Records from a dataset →
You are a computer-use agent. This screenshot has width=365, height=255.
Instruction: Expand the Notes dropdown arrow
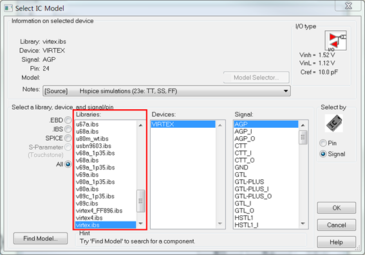click(286, 91)
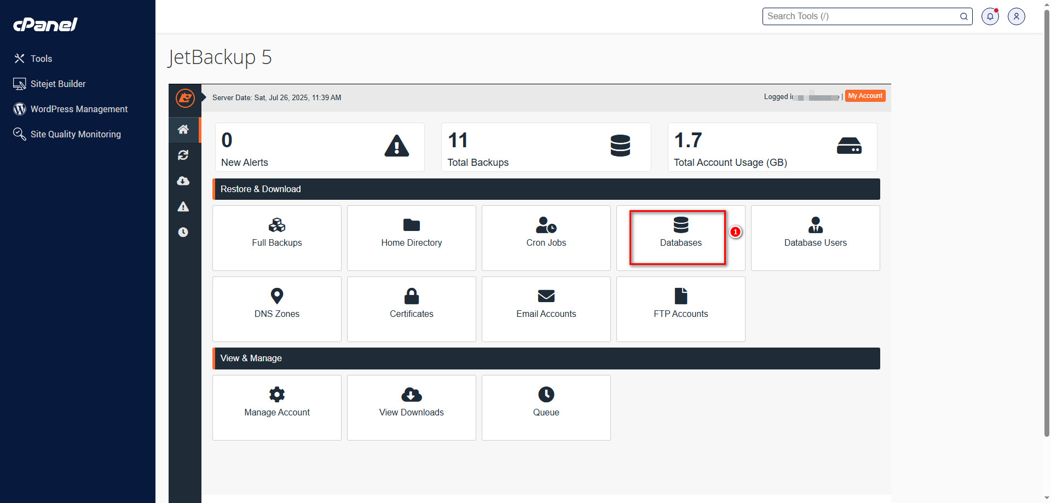Open WordPress Management from the sidebar

pyautogui.click(x=79, y=109)
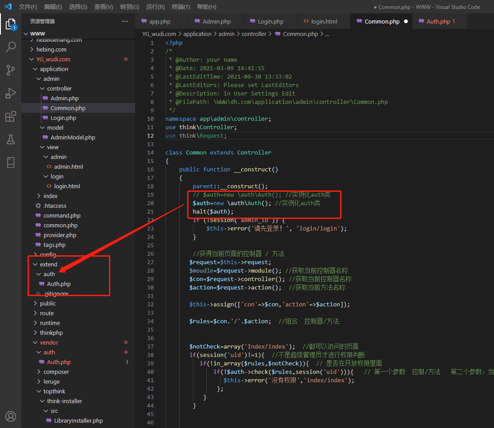Collapse the extend folder
This screenshot has height=428, width=494.
tap(48, 264)
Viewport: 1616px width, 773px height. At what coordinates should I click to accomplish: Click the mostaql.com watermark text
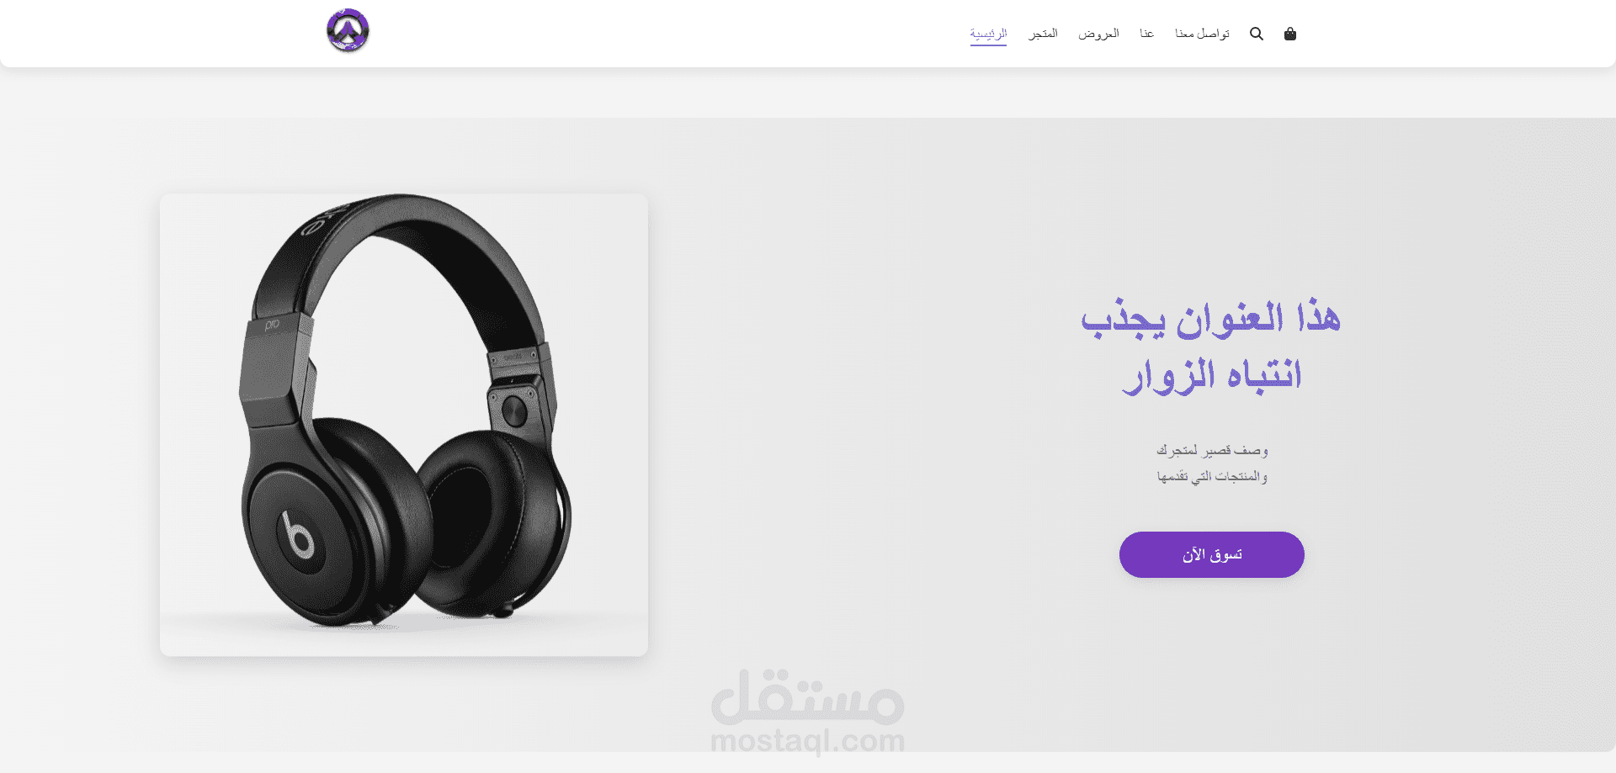pos(808,741)
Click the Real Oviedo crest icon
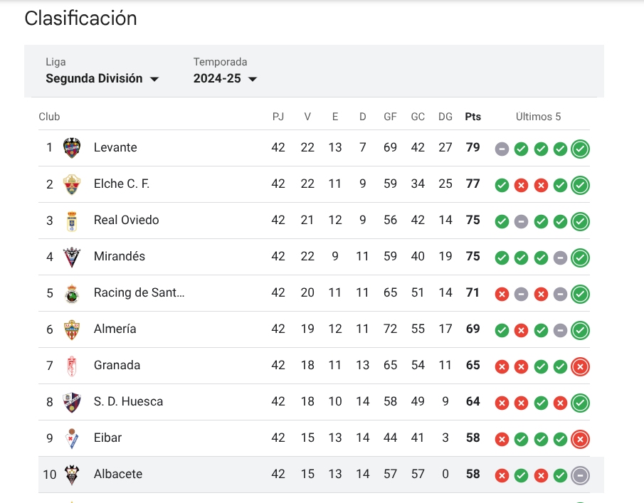Image resolution: width=644 pixels, height=503 pixels. (x=72, y=221)
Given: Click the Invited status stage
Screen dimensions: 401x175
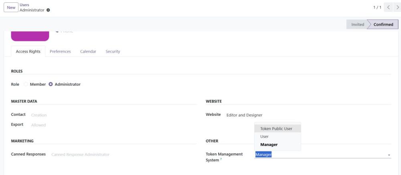Looking at the screenshot, I should pyautogui.click(x=357, y=24).
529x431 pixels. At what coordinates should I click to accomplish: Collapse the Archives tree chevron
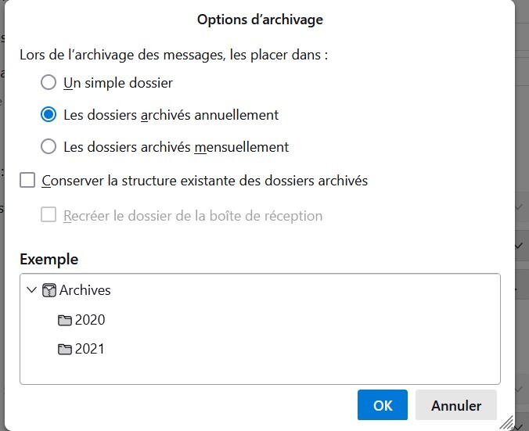(x=32, y=290)
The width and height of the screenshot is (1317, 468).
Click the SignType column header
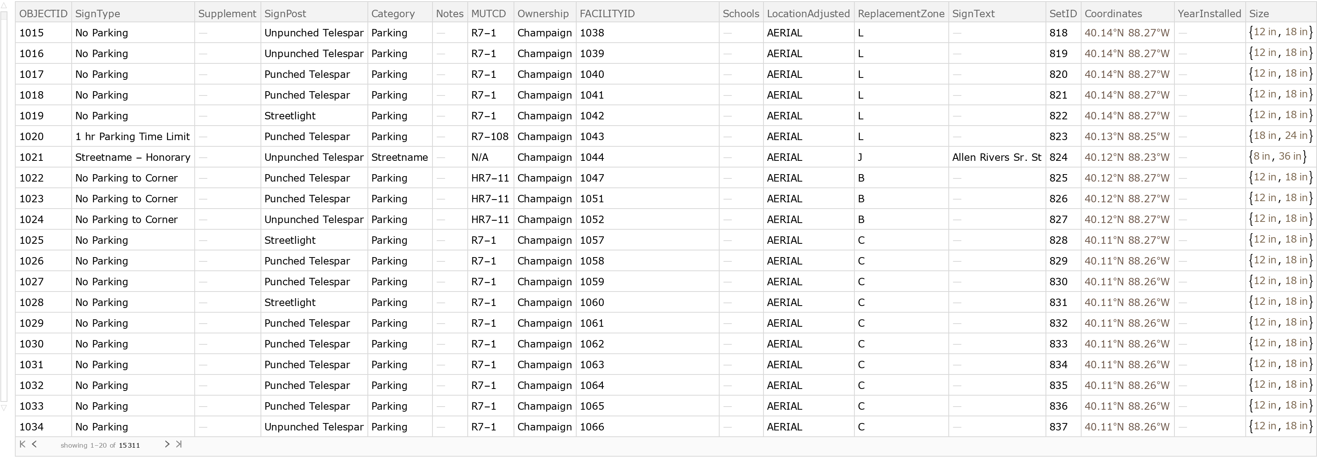98,14
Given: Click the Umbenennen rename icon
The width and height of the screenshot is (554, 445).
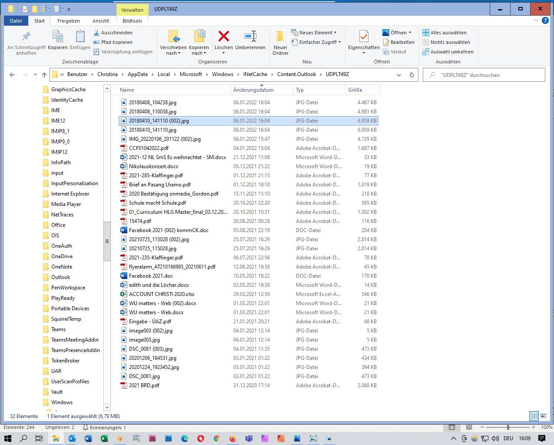Looking at the screenshot, I should [x=250, y=37].
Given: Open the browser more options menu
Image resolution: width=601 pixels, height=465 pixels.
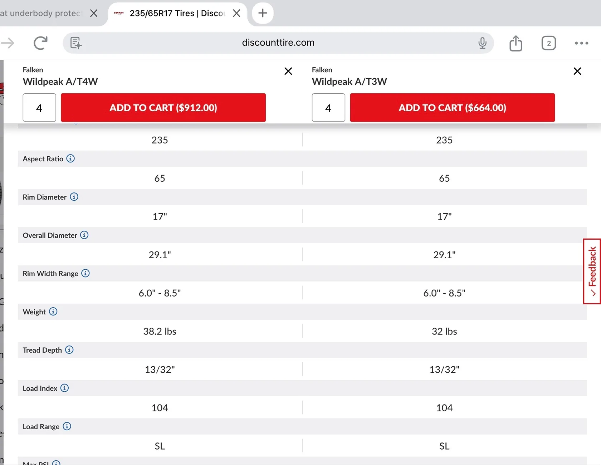Looking at the screenshot, I should 581,43.
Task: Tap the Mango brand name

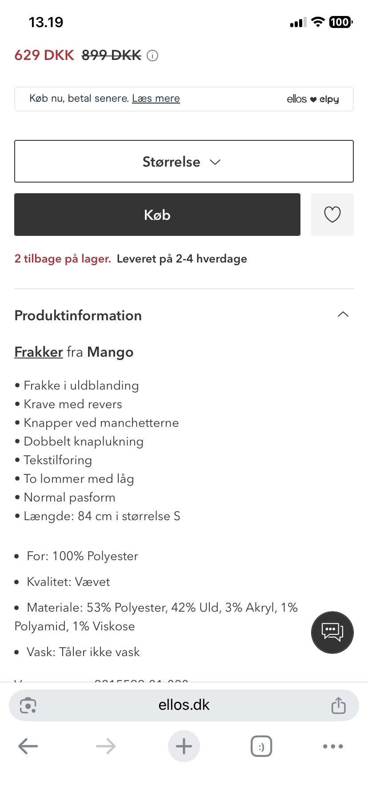Action: pos(110,352)
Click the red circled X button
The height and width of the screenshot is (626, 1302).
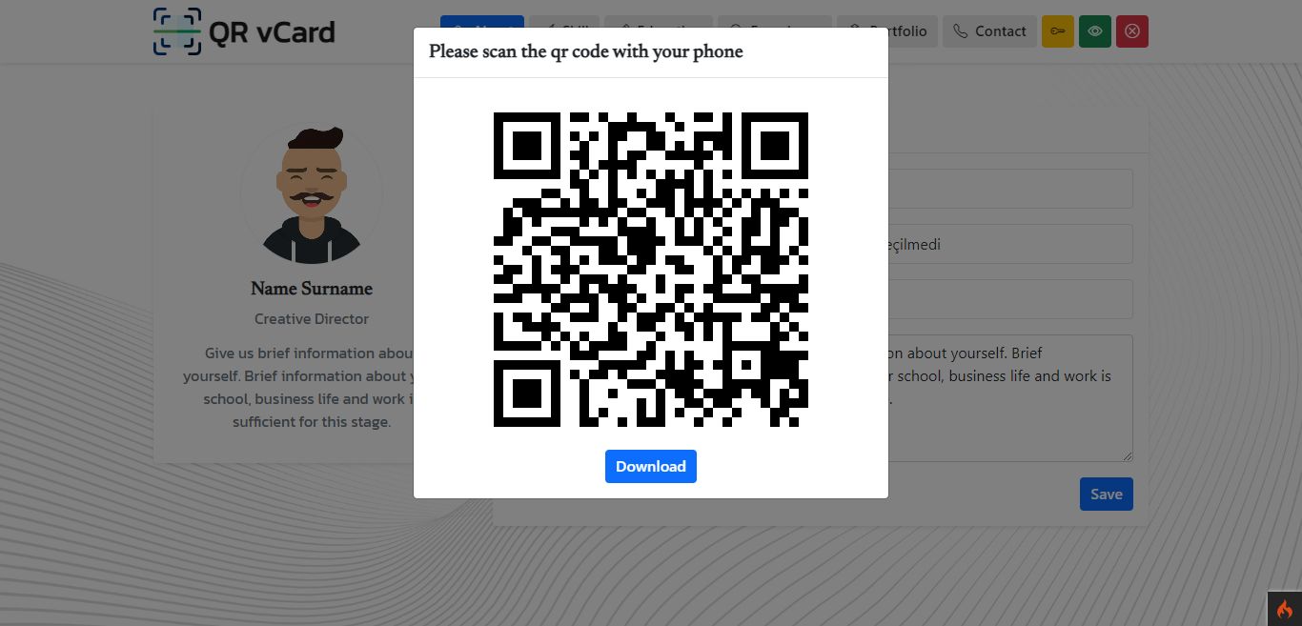(x=1132, y=31)
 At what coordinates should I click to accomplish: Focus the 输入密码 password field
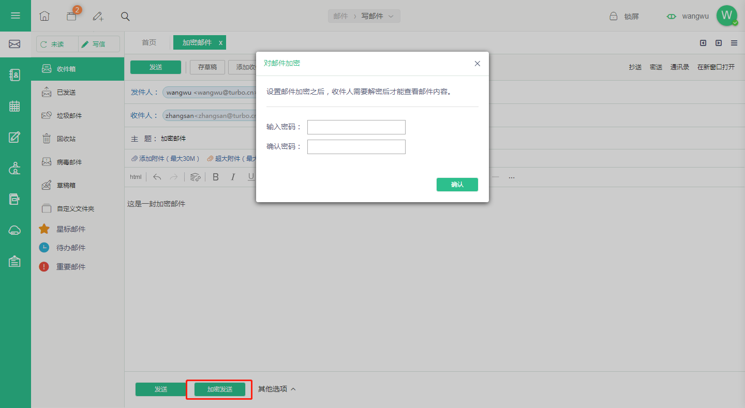[356, 127]
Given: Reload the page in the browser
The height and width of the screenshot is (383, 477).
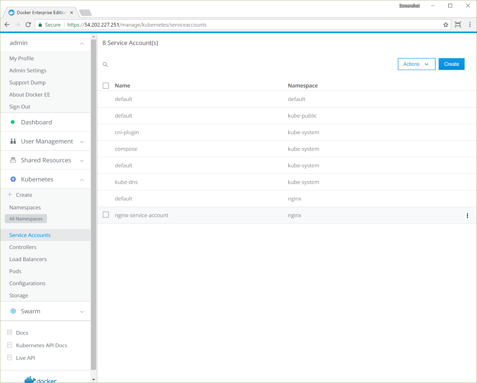Looking at the screenshot, I should click(28, 25).
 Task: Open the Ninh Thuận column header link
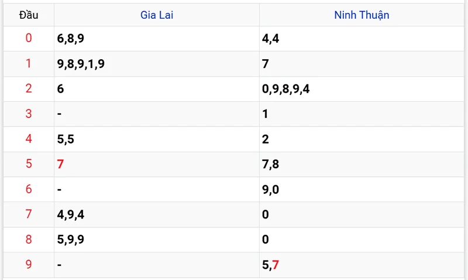362,15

Directions → Copy the lines above word for word, omitting the pictures.

The completed task →
You are a computer-use agent. This screenshot has width=365, height=255.
Instruction: Expand the Notes dropdown arrow
click(286, 91)
Open WordPress Management from the sidebar

pyautogui.click(x=79, y=109)
Collapse the extend folder
This screenshot has height=428, width=494.
tap(48, 264)
Viewport: 1616px width, 773px height. At what coordinates should I click to accomplish: Click the mostaql.com watermark text
pos(808,741)
Click the Real Oviedo crest icon
Image resolution: width=644 pixels, height=503 pixels. (x=72, y=221)
Given: Click the Invited status stage
Screen dimensions: 401x175
Looking at the screenshot, I should pyautogui.click(x=357, y=24).
529x431 pixels. At what coordinates should I click to accomplish: Collapse the Archives tree chevron
(x=32, y=290)
The width and height of the screenshot is (1317, 468).
Click the SignType column header
98,14
Given: Click the Umbenennen rename icon
The width and height of the screenshot is (554, 445).
Looking at the screenshot, I should [x=250, y=37].
Given: Open the browser more options menu
Image resolution: width=601 pixels, height=465 pixels.
Looking at the screenshot, I should 581,43.
Task: Tap the Mango brand name

Action: pos(110,352)
Click the red circled X button
The height and width of the screenshot is (626, 1302).
(x=1132, y=31)
 At what coordinates should I click to accomplish: Focus the 输入密码 password field
[356, 127]
Given: Reload the page in the browser
The height and width of the screenshot is (383, 477).
Looking at the screenshot, I should click(28, 25).
 Task: Open the Ninh Thuận column header link
362,15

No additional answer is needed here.